Delaying posts from appearing in the WordPress RSS feed saves you in case you publish content accidentally.  Here we show you the methods that can be used to delay posts from appearing in the WordPress RSS Feed.

Why delay posts from appearing in the WordPress RSS Feed?

There might be cases when you have grammar or spelling mistake in the article which you notice only after publishing.. In some cases, the mistakes might go live and get distributed to the RSS feed subscribers. In cases when you have email subscriptions, your subscribers might get the wrong post as well.

So it makes sense to delay the time between your RSS feed and live site. This gives you a time window to check for errors and fix them.

Content scraping websites also use RSS feeds. These sites use RSS feeds to monitor and copy your content as soon as they are live. For a new website with little authority, these content scrapers might copy your content and beat you in the search results.
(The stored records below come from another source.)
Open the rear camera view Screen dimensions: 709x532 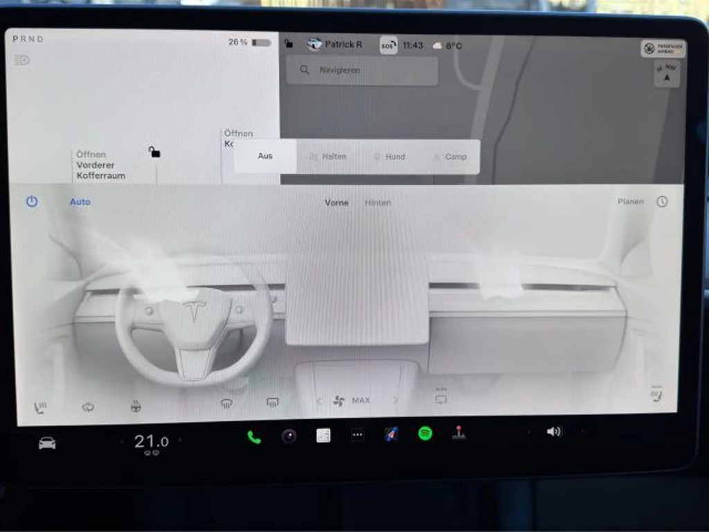click(440, 400)
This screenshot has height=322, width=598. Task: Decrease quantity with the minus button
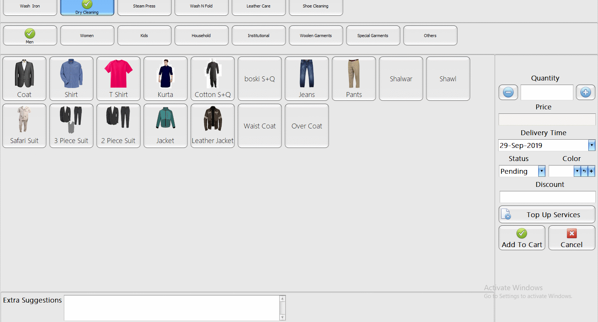[x=508, y=92]
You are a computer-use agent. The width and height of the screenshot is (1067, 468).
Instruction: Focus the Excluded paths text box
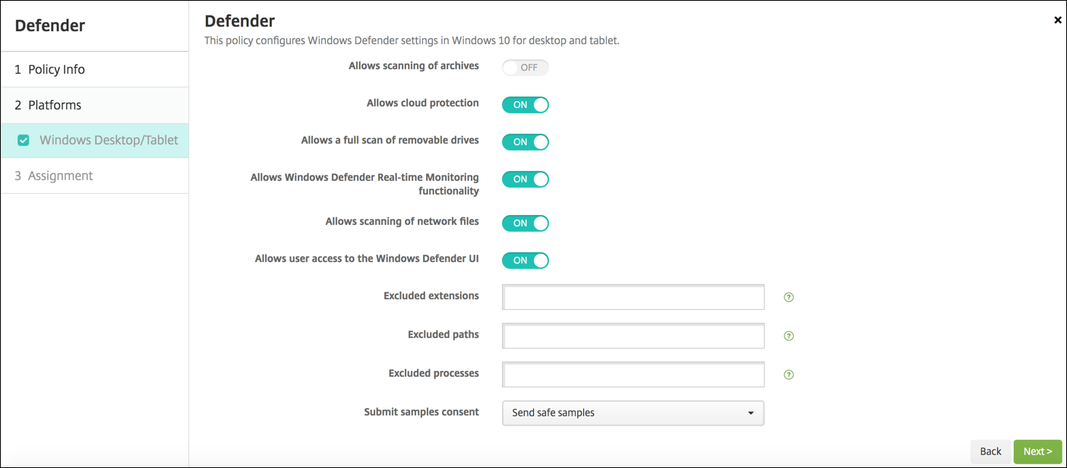(x=633, y=336)
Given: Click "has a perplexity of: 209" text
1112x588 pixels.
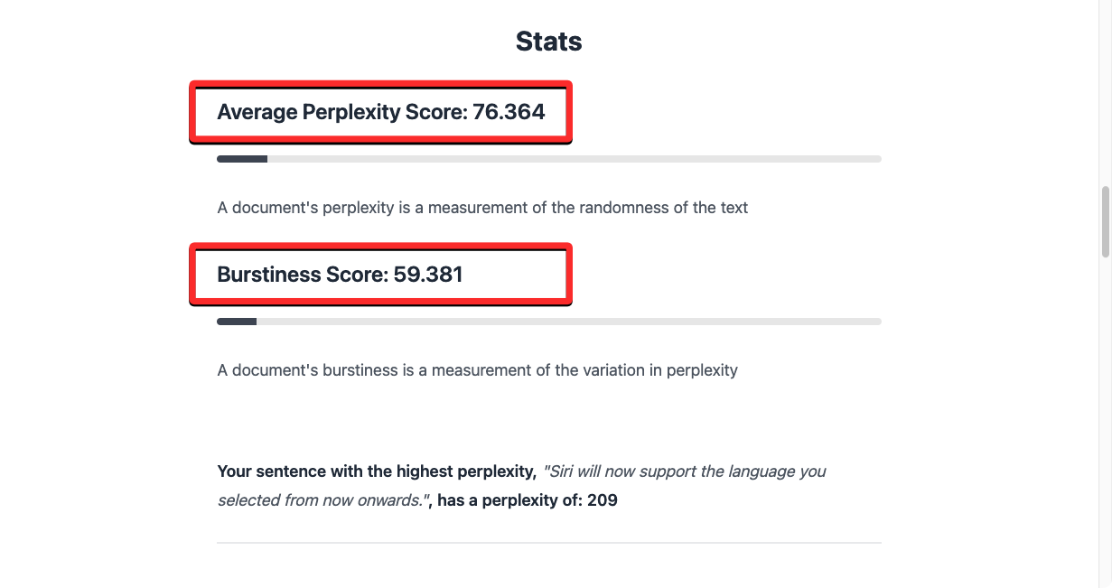Looking at the screenshot, I should pos(527,499).
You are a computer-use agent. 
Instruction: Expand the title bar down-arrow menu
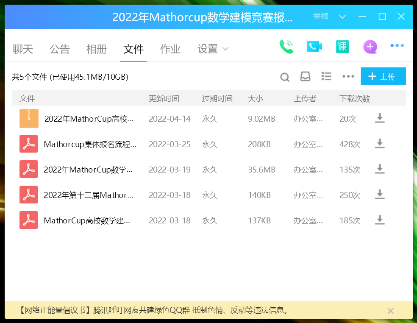tap(342, 17)
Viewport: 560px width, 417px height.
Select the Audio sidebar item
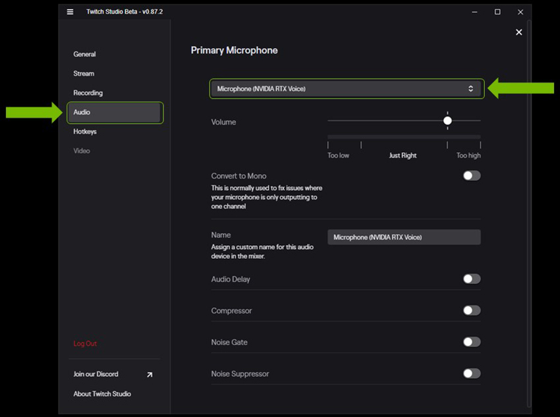pos(81,112)
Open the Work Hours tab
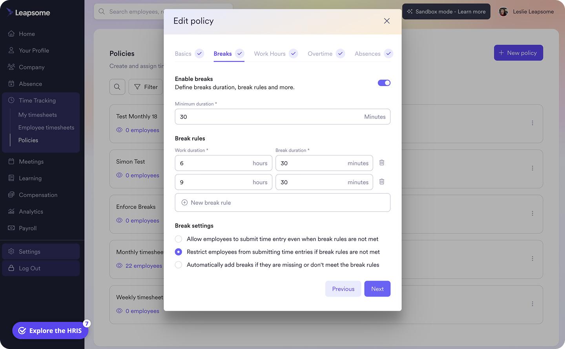Viewport: 565px width, 349px height. (x=270, y=53)
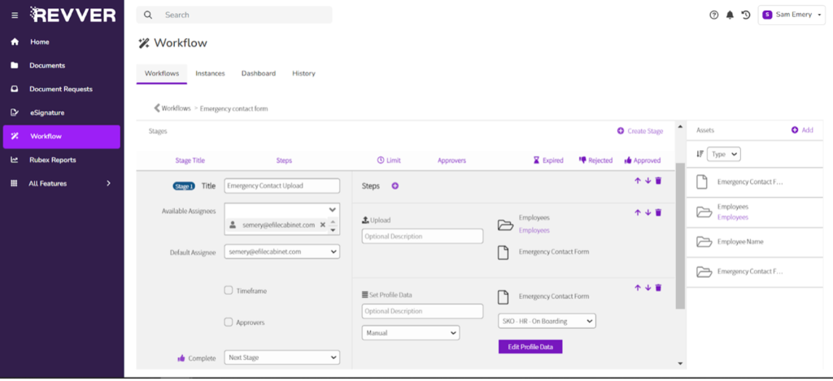Screen dimensions: 833x381
Task: Click the hamburger menu icon
Action: pyautogui.click(x=15, y=15)
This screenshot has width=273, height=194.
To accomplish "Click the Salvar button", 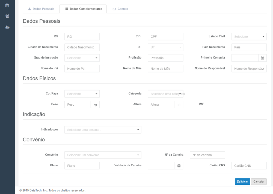I will (x=242, y=182).
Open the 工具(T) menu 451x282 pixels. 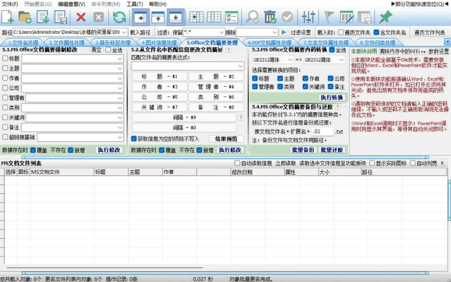tap(134, 4)
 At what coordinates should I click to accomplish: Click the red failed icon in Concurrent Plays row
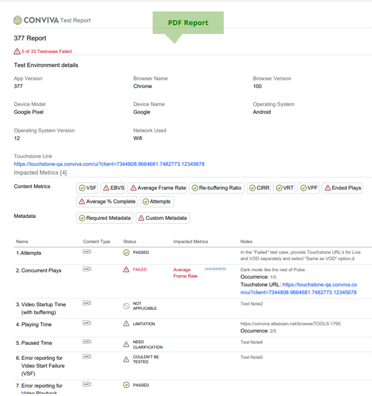click(x=126, y=270)
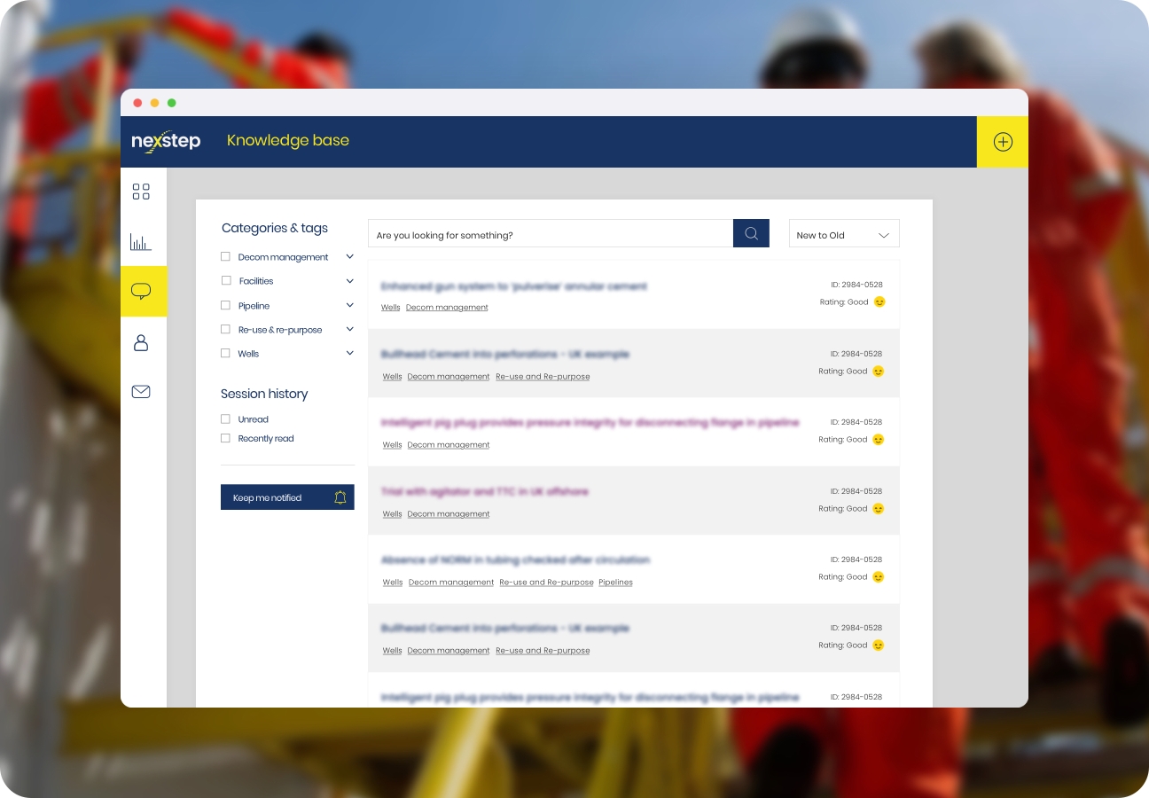Open the Enhanced gun system article title
This screenshot has width=1149, height=798.
pyautogui.click(x=513, y=286)
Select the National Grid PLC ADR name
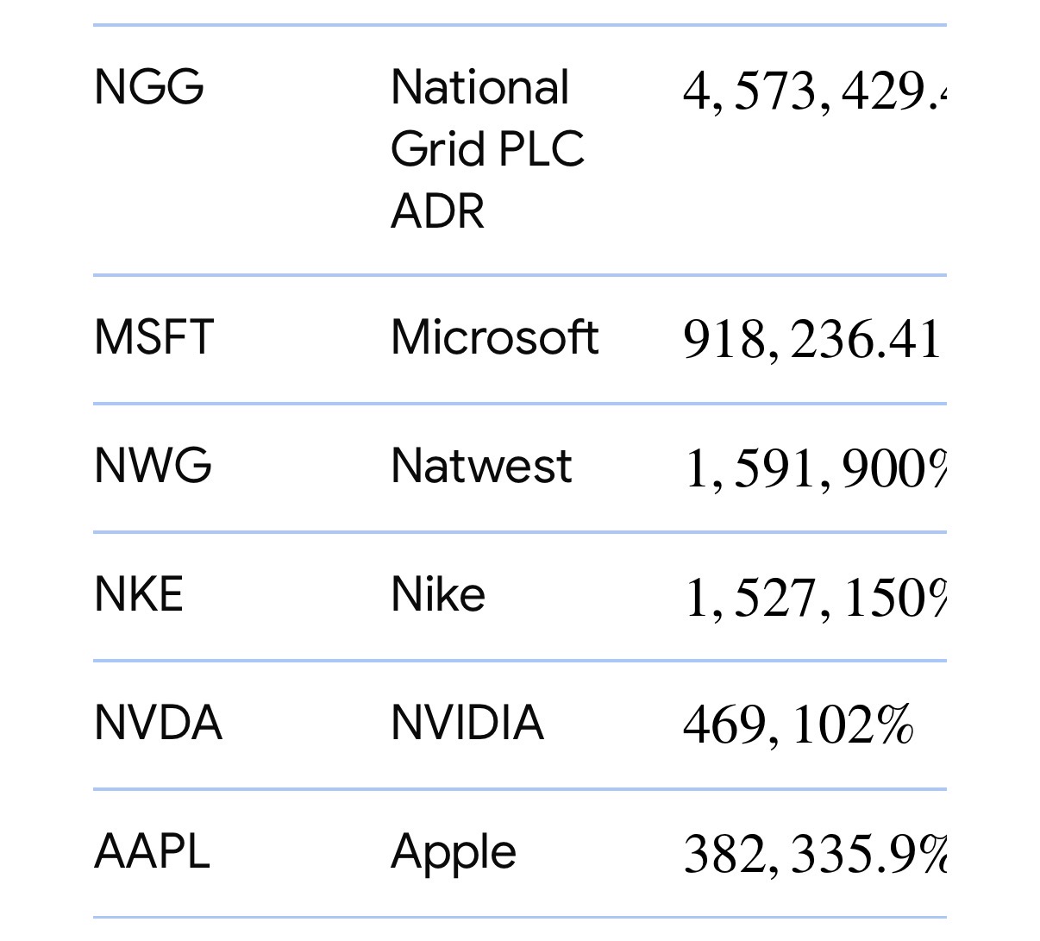This screenshot has height=941, width=1040. (487, 149)
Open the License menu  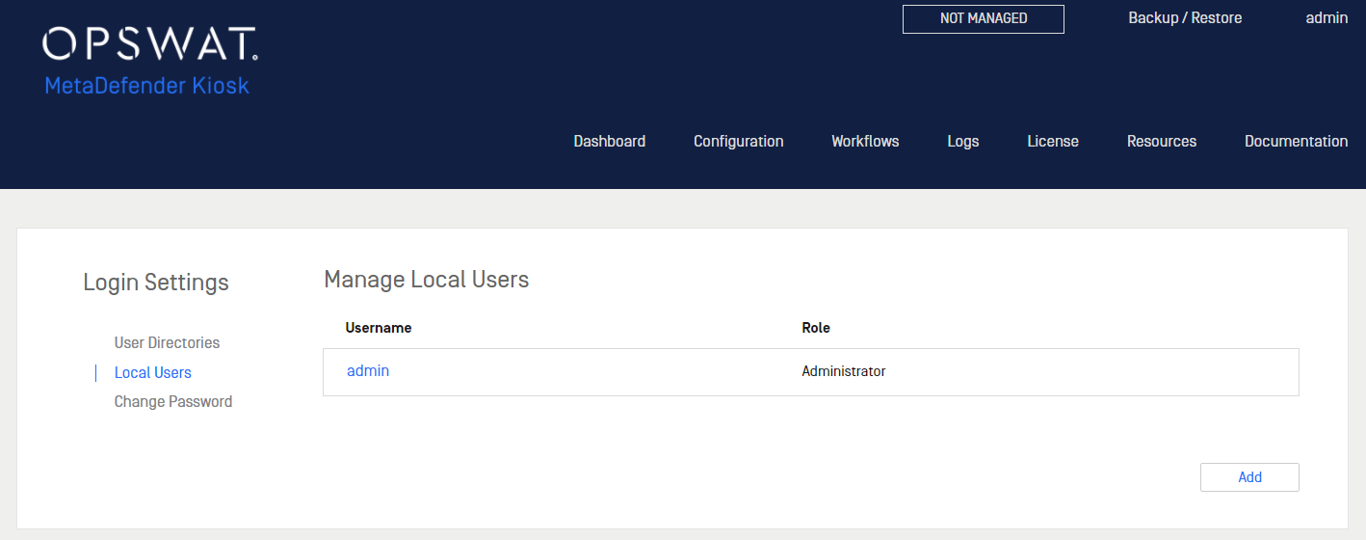pyautogui.click(x=1053, y=141)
Delaying an article in the feed allows search engines enough crawling and indexing time before your post appears in the RSS feed.

How to delay posts in WordPress RSS Feed?

Add the below code to a site-specific plugin or your theme’s functions.php file to delay posts in WordPress RSS feed.

function publish_later_on_feed($where) {

	global $wpdb;

	if ( is_feed() ) {
		// timestamp in WP-format
		$now = gmdate('Y-m-d H:i:s');

		// value for wait; + device
		$wait = '10'; // integer

		// https://dev.mysql.com/doc/refman/5.0/en/date-and-time-functions.html#function_timestampdiff
		$device = 'MINUTE'; //MINUTE, HOUR, DAY, WEEK, MONTH, YEAR

		// add SQL-sytax to default $where
		$where .= " AND TIMESTAMPDIFF($device, $wpdb->posts.post_date_gmt, '$now') > $wait ";
	}
	return $where;
}

add_filter('posts_where', 'publish_later_on_feed');

The code checks if a WordPress feed has been requested. Then, it will set the current time and the delay time you want between the original date of the post and the current time.

The code also adds a timestamp difference as the WHERE clause to the original query. The original query will now return the posts where the difference of the timestamp is greater than the wait time.

The above-mentioned code uses 10 minutes as the $wait or delay time. You can change the number as needed, but don’t forget to include the time only in minutes.